▶ Work instructions
Print out the records that follow, exactly and completely.
(Available data)
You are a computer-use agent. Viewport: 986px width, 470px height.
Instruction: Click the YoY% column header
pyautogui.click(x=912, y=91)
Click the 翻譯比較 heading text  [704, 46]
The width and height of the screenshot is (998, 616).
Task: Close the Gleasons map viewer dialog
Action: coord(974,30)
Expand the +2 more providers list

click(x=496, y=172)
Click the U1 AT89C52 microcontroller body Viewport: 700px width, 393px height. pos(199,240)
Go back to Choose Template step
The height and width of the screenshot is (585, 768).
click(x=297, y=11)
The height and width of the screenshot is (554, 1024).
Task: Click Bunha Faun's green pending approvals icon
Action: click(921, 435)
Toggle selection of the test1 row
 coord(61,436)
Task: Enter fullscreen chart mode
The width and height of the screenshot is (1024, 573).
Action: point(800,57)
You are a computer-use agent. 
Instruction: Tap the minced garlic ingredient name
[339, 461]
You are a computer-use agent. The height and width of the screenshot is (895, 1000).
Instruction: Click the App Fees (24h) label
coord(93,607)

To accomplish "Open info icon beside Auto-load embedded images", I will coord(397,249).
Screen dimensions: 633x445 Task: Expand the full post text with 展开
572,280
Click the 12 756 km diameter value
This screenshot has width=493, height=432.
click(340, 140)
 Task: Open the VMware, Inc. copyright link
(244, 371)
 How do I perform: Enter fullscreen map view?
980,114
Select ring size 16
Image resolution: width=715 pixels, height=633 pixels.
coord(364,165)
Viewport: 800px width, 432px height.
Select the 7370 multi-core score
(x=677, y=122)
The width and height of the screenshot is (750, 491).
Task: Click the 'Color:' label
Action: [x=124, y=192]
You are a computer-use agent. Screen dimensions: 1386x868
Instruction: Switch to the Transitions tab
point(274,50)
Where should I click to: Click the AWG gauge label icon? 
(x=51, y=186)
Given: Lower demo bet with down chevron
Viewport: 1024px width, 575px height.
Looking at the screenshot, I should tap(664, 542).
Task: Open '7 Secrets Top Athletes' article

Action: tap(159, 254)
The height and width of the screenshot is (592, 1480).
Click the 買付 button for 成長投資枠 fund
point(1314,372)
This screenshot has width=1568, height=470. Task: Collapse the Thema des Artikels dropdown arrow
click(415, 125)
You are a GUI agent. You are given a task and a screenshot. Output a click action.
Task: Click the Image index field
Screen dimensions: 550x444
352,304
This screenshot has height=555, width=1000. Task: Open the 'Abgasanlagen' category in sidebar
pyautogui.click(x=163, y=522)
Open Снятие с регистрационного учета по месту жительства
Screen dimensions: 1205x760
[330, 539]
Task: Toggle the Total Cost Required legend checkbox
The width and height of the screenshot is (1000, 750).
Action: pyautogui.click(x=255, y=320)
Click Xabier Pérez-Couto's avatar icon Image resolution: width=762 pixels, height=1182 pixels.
(End Available data)
▶ Output for this task
You are a computer-use agent. Viewport: 986px width, 470px height.
Instruction: Click the YoY% column header
pyautogui.click(x=912, y=91)
Click the 翻譯比較 heading text  [704, 46]
The width and height of the screenshot is (998, 616).
Task: Close the Gleasons map viewer dialog
Action: coord(974,30)
Expand the +2 more providers list

click(x=496, y=172)
Click the U1 AT89C52 microcontroller body Viewport: 700px width, 393px height. pos(199,240)
Go back to Choose Template step
The height and width of the screenshot is (585, 768).
click(x=297, y=11)
The height and width of the screenshot is (554, 1024).
Task: Click Bunha Faun's green pending approvals icon
Action: click(921, 435)
Toggle selection of the test1 row
 coord(61,436)
Task: Enter fullscreen chart mode
The width and height of the screenshot is (1024, 573).
Action: point(800,57)
You are a computer-use agent. 
Instruction: Tap the minced garlic ingredient name
[339, 461]
You are a computer-use agent. The height and width of the screenshot is (895, 1000).
Instruction: Click the App Fees (24h) label
coord(93,607)

To accomplish "Open info icon beside Auto-load embedded images", I will coord(397,249).
Screen dimensions: 633x445 Task: Expand the full post text with 展开
572,280
Click the 12 756 km diameter value
This screenshot has width=493, height=432.
click(340, 140)
 Task: Open the VMware, Inc. copyright link
(244, 371)
 How do I perform: Enter fullscreen map view?
980,114
Select ring size 16
Image resolution: width=715 pixels, height=633 pixels.
coord(364,165)
Viewport: 800px width, 432px height.
Select the 7370 multi-core score
(x=677, y=122)
The width and height of the screenshot is (750, 491).
Task: Click the 'Color:' label
Action: [x=124, y=192]
You are a computer-use agent. Screen dimensions: 1386x868
Instruction: Switch to the Transitions tab
point(274,50)
Where should I click to: Click the AWG gauge label icon? 
(x=51, y=186)
Given: Lower demo bet with down chevron
Viewport: 1024px width, 575px height.
Looking at the screenshot, I should tap(664, 542).
Task: Open '7 Secrets Top Athletes' article

Action: tap(159, 254)
The height and width of the screenshot is (592, 1480).
Click the 買付 button for 成長投資枠 fund
point(1314,372)
This screenshot has width=1568, height=470. Task: Collapse the Thema des Artikels dropdown arrow
click(415, 125)
You are a GUI agent. You are given a task and a screenshot. Output a click action.
Task: Click the Image index field
Screen dimensions: 550x444
352,304
This screenshot has height=555, width=1000. Task: Open the 'Abgasanlagen' category in sidebar
pyautogui.click(x=163, y=522)
Open Снятие с регистрационного учета по месту жительства
Screen dimensions: 1205x760
[330, 539]
Task: Toggle the Total Cost Required legend checkbox
The width and height of the screenshot is (1000, 750).
Action: pyautogui.click(x=255, y=320)
Click Xabier Pérez-Couto's avatar icon Image resolution: width=762 pixels, height=1182 pixels.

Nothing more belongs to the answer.